● **Excerto do documento**
Rock in Rio Lisboa
Parque da Bela Vista, Lisboa
29-01 Jun 2014
A urbe desperta sobre as ruínas de uma final que não pedimos nem quisemos por aí além, tentando afogar o caos da invasão espanhola com a boa nova de uns poucos raios de sol, e com o rock, esse sentimento juvenil e eterno que hoje se apresenta aliado a "in Rio": é o primeiro dia do festival feito a pensar nas famílias, principalmente se forem brancas, heteronormativas, numerosas e de classe média. O caos e a invasão têm agora outros nomes, personificados pela atitude do polícia que se escusa a abrir uma das grades dispostas na avenida para que a imprensa possa ir cumprir o seu trabalho. Não que "trabalho" seja o nosso forte para hoje - até porque o nosso fotógrafo designado está ainda em Ponte de Lima a ouvir Smiths -, sendo que a oferta musical é escassa e a vontade de nos aventurarmos pelo enorme recinto desbravando o frio e cansando as pernas ainda menor.

Resta-nos uma sala onde álcool é mentira vã, e umas poucas incursões através das filas gigantescas almejando um pequeno pedaço plástico a que possam chamar recordação, com o logótipo Vodafone para que não nos esqueçamos que este é um festival feito e para grandes corporações. 61€ para esperar quatro horas por um bote de borracha ou uma fatia de pizza. Nada contra: cada qual que se divirta como queira. E divertem-se, e muito, cantando em uníssono "Princesa" ou "Sexta-Feira" quando Boss AC e Áurea inauguram o palco principal, eles que até cantaram "Happy" de Pharell Williams para capitalizar a popularidade de uma canção que até é boa (mas as pessoas não deixam de ser umas idiotas).

Trouxe o carregador para o caso de ficarmos sem bateria, ouve-se por aí, e pensamos que afinal ter ou não ter fotógrafo para hoje é absolutamente irrelevante num mar de selfies e dedicatórias com selo Instagram. Poucos são os que sentem a necessidade de um pouco de música, e poucos eram os verdadeiros fãs de SILVA dispostos em frente ao palco secundário quando este e sua banda aí começam o seu espectáculo, feito a pensar em editores de webzines que ninguém lê e não em quem acha que o brasileiro é simplesmente uma má versão de Roberto Carlos com pó indie espalhado na cuca e teclados Coldplay-maiores-do-que-a-vida.

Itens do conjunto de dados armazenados
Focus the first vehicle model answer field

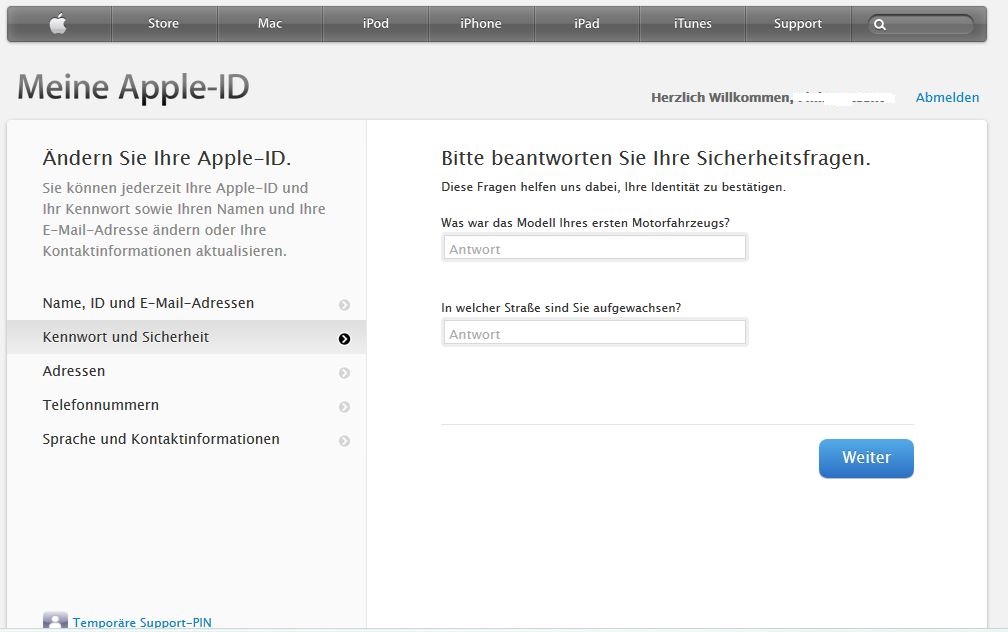click(594, 248)
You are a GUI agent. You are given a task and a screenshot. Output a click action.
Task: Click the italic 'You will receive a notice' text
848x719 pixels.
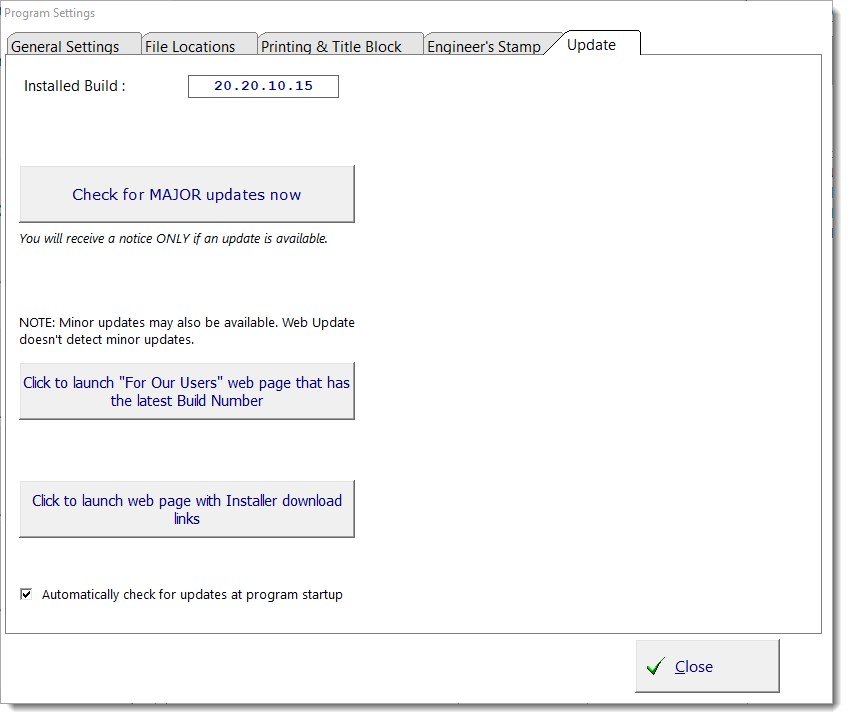pyautogui.click(x=174, y=239)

● **Instruções**
Indique se cada afirmação concorda com a crónica sobre o Rock in Rio Lisboa, respondendo sim ou não e citando literalmente as palavras decisivas da crónica. (a) O fotógrafo designado encontrava-se em Ponte de Lima. (b) Boss AC e Áurea inauguraram o palco secundário. (c) Havia muitos verdadeiros fãs de SILVA em frente ao palco onde atuou.

● **Resolução do problema**
(a) Sim: "o nosso fotógrafo designado está ainda em Ponte de Lima a ouvir Smiths".
(b) Não: "quando Boss AC e Áurea inauguram o palco principal".
(c) Não: "poucos eram os verdadeiros fãs de SILVA dispostos em frente ao palco secundário".